In two hours of videotaped questioning shown at the Microsoft antitrust trial here Monday, a small part of the three-day deposition he gave last summer, Gates professed ignorance of several key charges in the government's case including allegations that he was involved in plans to bully competitors like Apple Computer Inc. and Netscape Communications Corp. to step back from Internet software markets that Microsoft sought to dominate.

When presented with e-mail messages he had written, he often said he did not recognize the messages or recall the discussions surrounding them.

To question after question he answered, "I don't remember using those words," or "I'm not sure what you're trying to say.".

In some cases Gates' answers were so banal that even Thomas Penfield Jackson, the U.S. District Court judge who is hearing the the case, chuckled and shook his head. Asked once, "who was at the executive staff meeting" where a key discussion took place, Gates said simply: "Probably members of the executive staff."

···

Problems
[A] Answer these questions using the passage on Gates' videotaped deposition:
(i) How many hours of videotaped questioning were shown at the trial on Monday?
(ii) Which two competitors does the passage name as targets of the alleged bullying?
(iii) What is the name of the U.S. District Court judge hearing the case?
[B] In the passage on Gates' videotaped deposition, retype everything from "In two hours" down to "sought to dominate.".

Data records
···

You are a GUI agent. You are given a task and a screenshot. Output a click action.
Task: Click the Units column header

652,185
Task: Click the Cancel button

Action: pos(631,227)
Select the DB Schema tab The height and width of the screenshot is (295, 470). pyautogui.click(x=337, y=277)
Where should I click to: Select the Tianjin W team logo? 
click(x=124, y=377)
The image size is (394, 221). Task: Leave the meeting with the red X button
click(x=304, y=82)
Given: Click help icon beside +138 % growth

···

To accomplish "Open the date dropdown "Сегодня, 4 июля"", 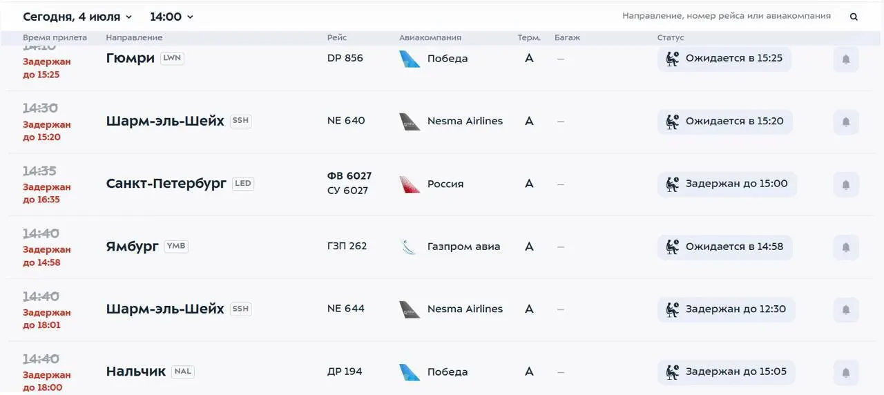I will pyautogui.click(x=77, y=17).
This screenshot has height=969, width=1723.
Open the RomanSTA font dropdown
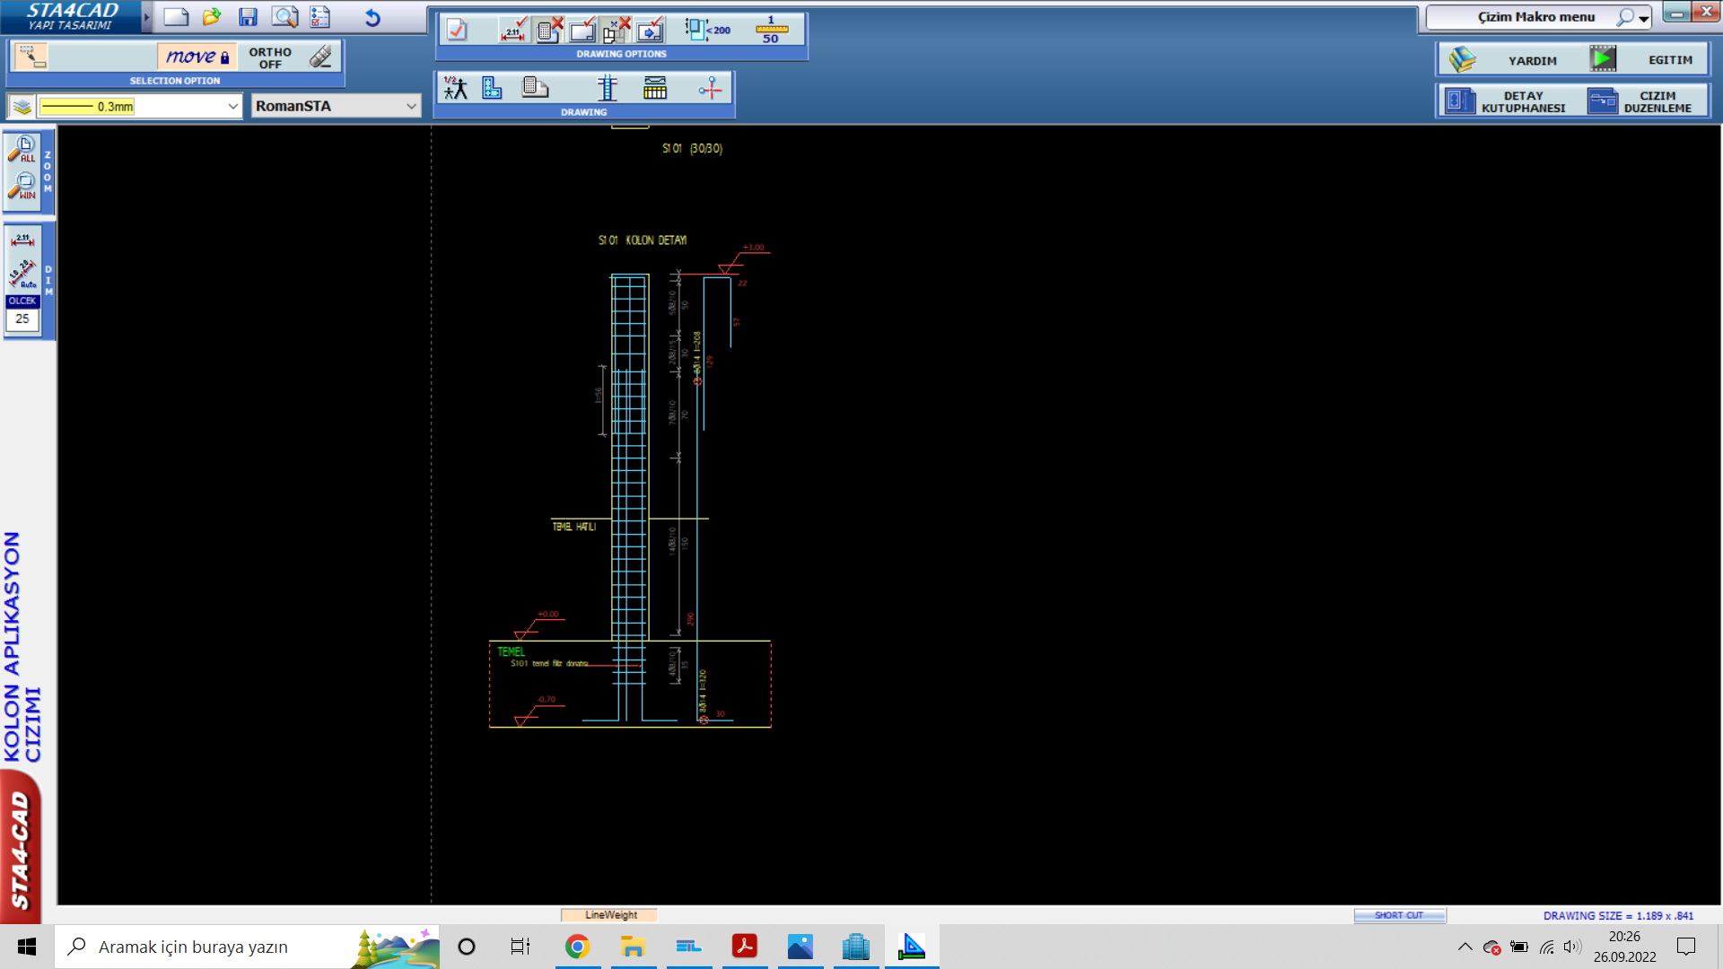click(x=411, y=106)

···

Solved problems
[A]
(i) Two hours.
(ii) Apple Computer Inc. and Netscape Communications Corp.
(iii) Thomas Penfield Jackson.

[B]
In two hours of videotaped questioning shown at the Microsoft antitrust trial here Monday, a small part of the three-day deposition he gave last summer, Gates professed ignorance of several key charges in the government's case including allegations that he was involved in plans to bully competitors like Apple Computer Inc. and Netscape Communications Corp. to step back from Internet software markets that Microsoft sought to dominate.